# PROBLEM DESCRIPTION:
This exercise asks for every line of the material that includes the word "computer".

━━━━━━━━━━━━━━━━

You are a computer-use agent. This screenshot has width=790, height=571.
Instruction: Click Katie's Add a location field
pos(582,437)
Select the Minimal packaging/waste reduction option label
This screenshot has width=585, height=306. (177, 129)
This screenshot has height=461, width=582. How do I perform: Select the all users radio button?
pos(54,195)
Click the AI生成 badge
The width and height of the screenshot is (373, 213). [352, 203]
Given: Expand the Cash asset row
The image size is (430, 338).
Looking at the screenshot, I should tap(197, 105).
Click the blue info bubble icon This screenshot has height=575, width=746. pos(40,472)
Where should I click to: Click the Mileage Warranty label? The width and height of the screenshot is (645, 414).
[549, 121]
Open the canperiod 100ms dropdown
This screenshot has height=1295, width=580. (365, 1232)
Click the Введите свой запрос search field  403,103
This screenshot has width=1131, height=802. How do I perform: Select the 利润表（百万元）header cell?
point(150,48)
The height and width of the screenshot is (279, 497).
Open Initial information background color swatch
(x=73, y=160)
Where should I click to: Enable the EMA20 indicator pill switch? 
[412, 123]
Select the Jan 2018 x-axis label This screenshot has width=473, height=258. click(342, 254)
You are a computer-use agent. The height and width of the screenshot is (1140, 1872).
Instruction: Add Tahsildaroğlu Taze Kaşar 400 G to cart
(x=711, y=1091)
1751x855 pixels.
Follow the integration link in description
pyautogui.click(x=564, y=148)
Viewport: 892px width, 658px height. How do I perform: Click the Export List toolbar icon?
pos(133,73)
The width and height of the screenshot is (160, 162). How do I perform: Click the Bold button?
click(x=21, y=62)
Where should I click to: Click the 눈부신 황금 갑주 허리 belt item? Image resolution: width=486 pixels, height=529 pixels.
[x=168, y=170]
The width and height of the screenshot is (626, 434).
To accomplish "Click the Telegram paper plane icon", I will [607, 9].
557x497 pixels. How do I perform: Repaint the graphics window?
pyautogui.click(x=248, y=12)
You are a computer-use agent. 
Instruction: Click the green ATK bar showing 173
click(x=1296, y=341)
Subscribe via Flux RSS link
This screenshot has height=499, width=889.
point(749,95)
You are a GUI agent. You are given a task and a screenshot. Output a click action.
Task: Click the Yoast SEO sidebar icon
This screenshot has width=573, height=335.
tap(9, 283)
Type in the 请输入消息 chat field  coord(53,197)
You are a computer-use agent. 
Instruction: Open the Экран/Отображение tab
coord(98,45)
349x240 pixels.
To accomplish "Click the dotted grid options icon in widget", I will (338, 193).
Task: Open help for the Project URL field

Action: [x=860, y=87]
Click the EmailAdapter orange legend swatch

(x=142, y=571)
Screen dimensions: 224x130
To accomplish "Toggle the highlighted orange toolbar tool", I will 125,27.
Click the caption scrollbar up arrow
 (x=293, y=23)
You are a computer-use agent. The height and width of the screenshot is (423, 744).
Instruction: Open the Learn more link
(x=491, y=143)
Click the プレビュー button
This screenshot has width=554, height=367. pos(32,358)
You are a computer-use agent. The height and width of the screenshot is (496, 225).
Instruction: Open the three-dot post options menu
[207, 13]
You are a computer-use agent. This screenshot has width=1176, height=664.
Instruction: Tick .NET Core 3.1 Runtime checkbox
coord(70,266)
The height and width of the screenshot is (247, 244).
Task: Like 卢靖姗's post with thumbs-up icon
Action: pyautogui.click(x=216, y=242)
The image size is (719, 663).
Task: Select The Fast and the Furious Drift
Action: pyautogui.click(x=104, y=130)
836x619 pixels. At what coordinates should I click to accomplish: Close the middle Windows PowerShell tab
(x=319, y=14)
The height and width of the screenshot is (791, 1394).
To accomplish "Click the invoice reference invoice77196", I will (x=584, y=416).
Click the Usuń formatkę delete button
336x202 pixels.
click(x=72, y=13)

━━━━━━━━━━━━━━━━

# REPLY TO THE EXERCISE:
You are a computer-use agent. This screenshot has width=790, height=571.
You are a computer-use agent. The height and width of the screenshot is (1140, 1872).
You are a computer-use agent. 
You are a computer-use agent. 
You are a computer-use agent. The height and width of the screenshot is (423, 744).
You are a computer-use agent. The height and width of the screenshot is (496, 225).
You are a computer-use agent. This screenshot has width=1176, height=664.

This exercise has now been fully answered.